*** DATA ***

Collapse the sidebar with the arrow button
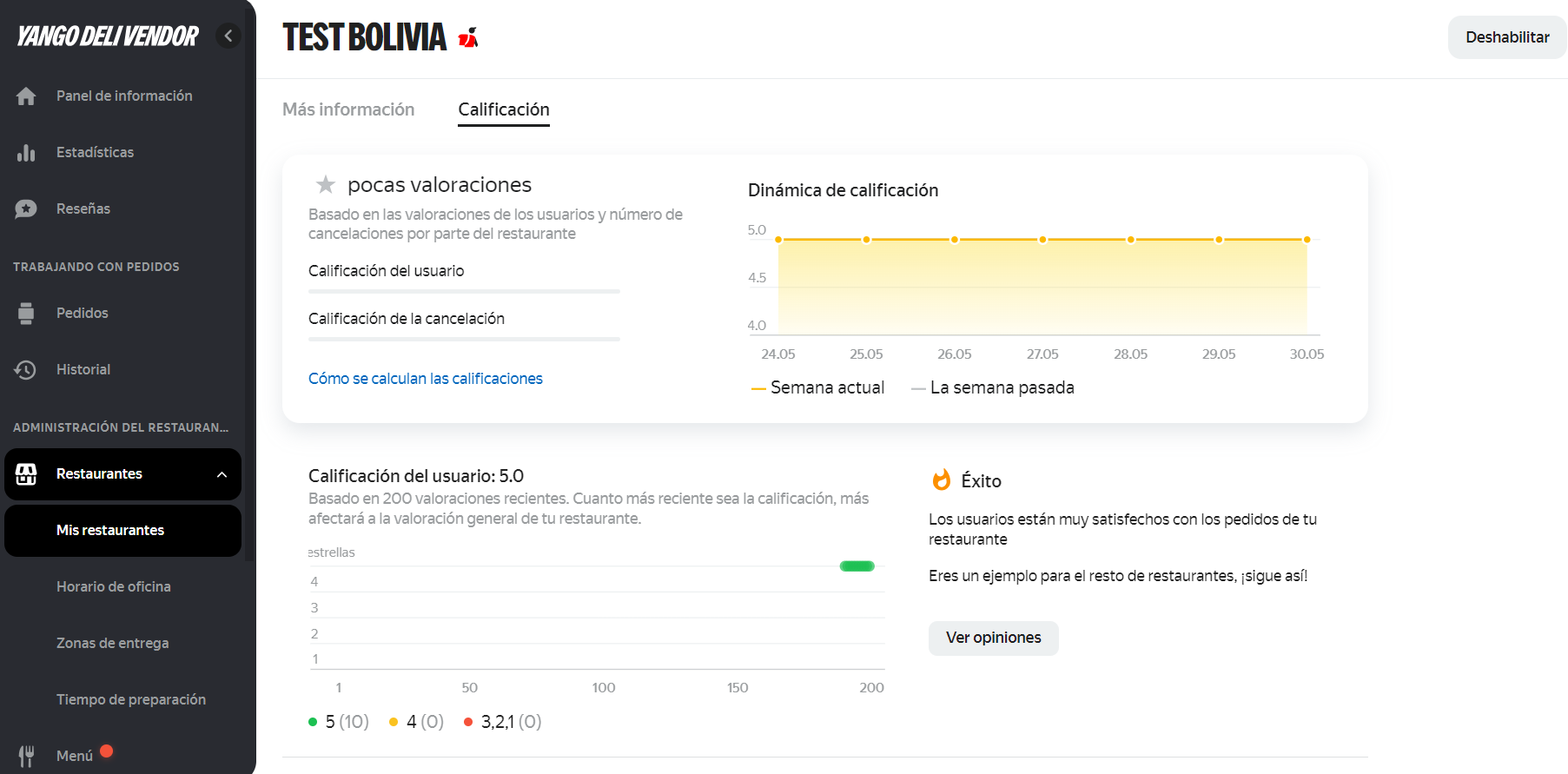Viewport: 1568px width, 774px height. 228,36
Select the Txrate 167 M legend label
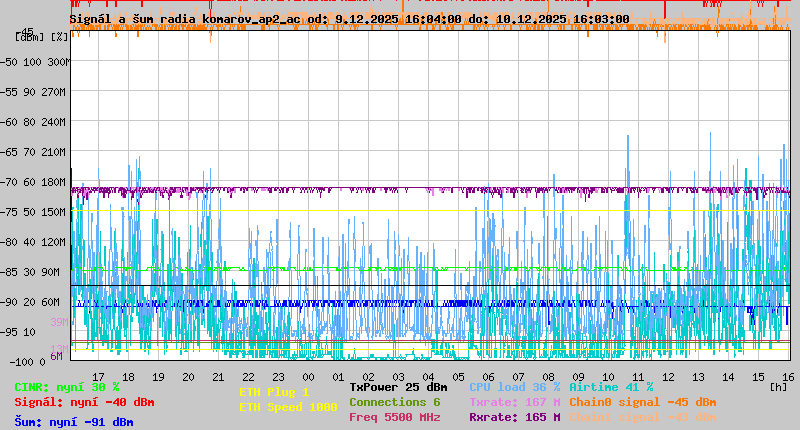 click(514, 402)
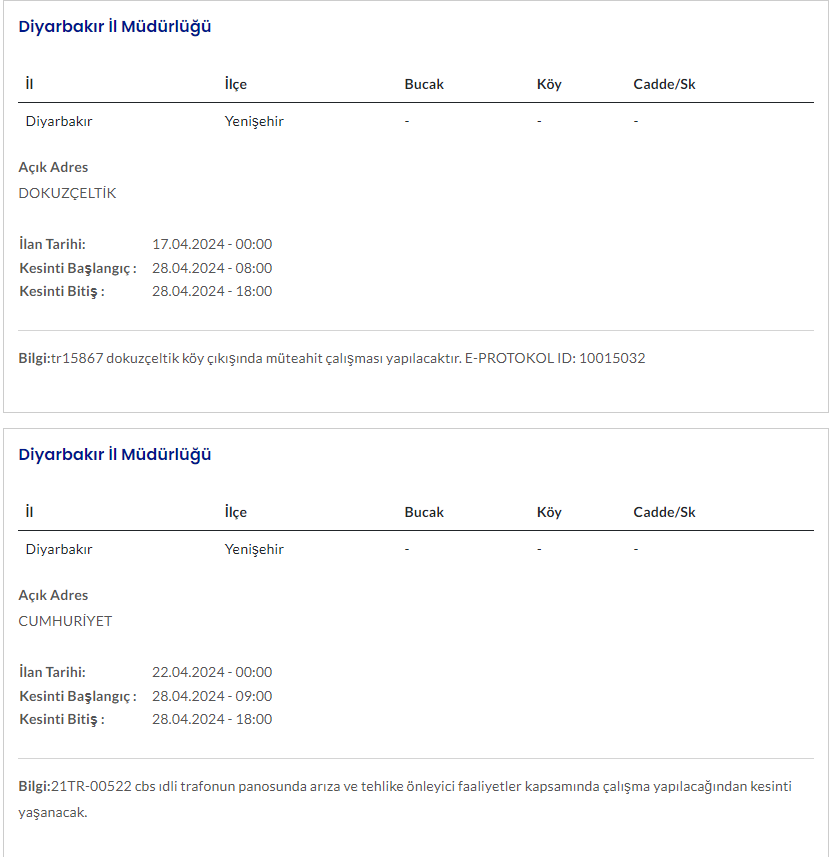829x857 pixels.
Task: Click the Bucak header in the first table
Action: pyautogui.click(x=424, y=84)
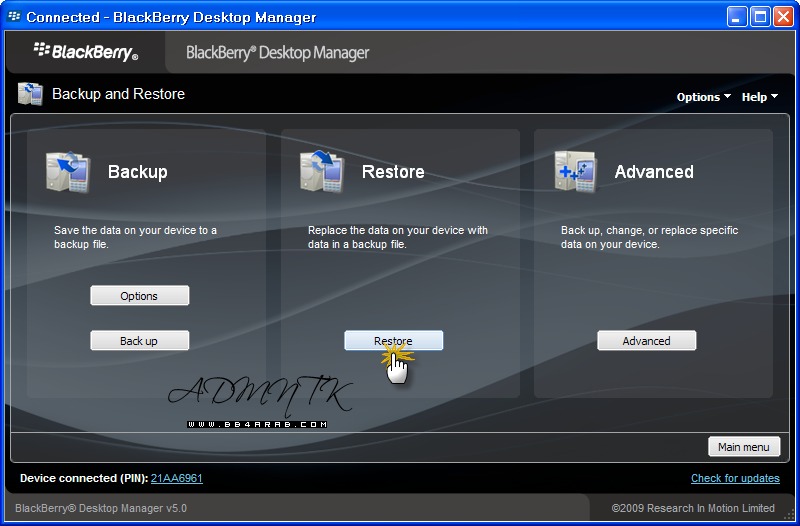The image size is (800, 526).
Task: Click the Backup and Restore section icon
Action: 30,94
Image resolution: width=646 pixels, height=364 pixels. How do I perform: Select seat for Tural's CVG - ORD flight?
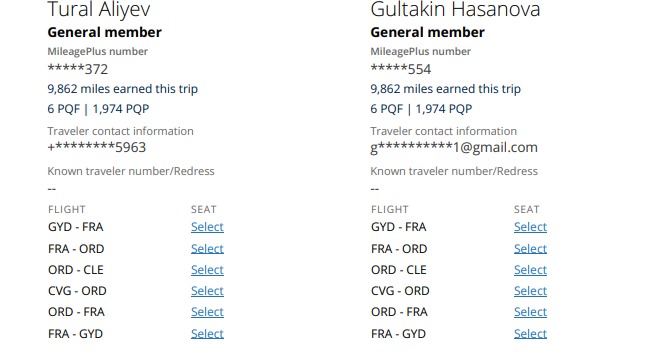[x=207, y=291]
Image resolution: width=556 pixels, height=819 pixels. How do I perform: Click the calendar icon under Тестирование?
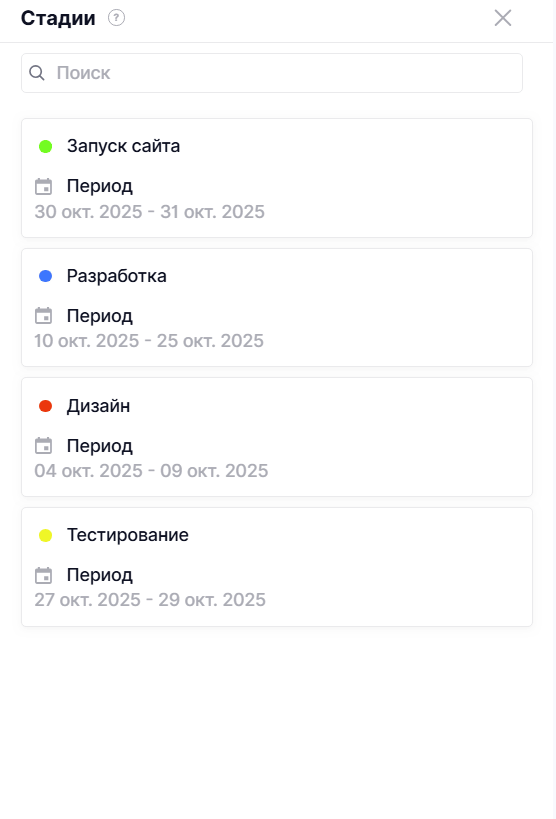point(43,575)
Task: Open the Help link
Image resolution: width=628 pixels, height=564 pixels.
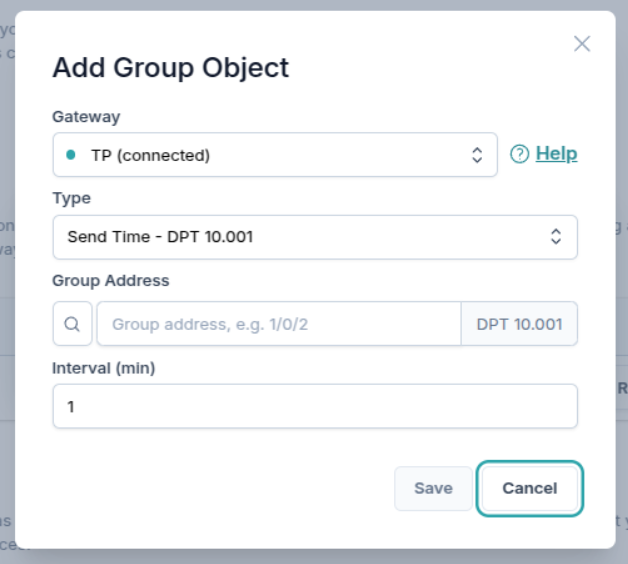Action: tap(556, 154)
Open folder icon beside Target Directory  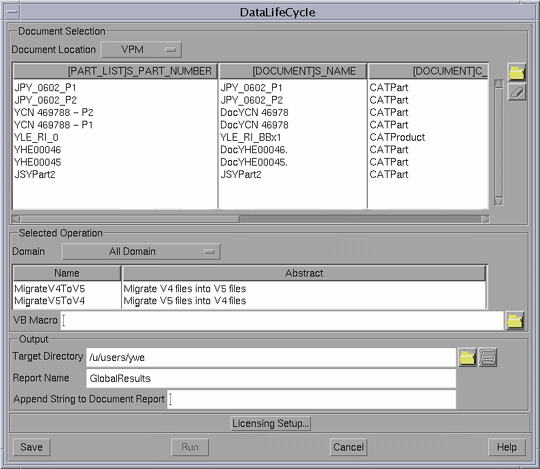point(467,357)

*** End of DATA ***

- [REQUIRED ACTION] The stretch to restate runs from the line above containing "Select the Txrate 167 M legend label" through the line containing "Task: Open the Help link". Copy it word for word, ends included, without pictures.

- [EXERCISE RESPONSE]
Select the Txrate 167 M legend label
 click(514, 402)
829x857 pixels.
Task: Click the Bucak header in the first table
Action: pyautogui.click(x=424, y=84)
The image size is (800, 526).
Task: Click the Backup and Restore section icon
Action: 30,94
Image resolution: width=646 pixels, height=364 pixels. How do I perform: Select seat for Tural's CVG - ORD flight?
[x=207, y=291]
Image resolution: width=556 pixels, height=819 pixels. How do I perform: Click the calendar icon under Тестирование?
point(43,575)
Task: Open the Help link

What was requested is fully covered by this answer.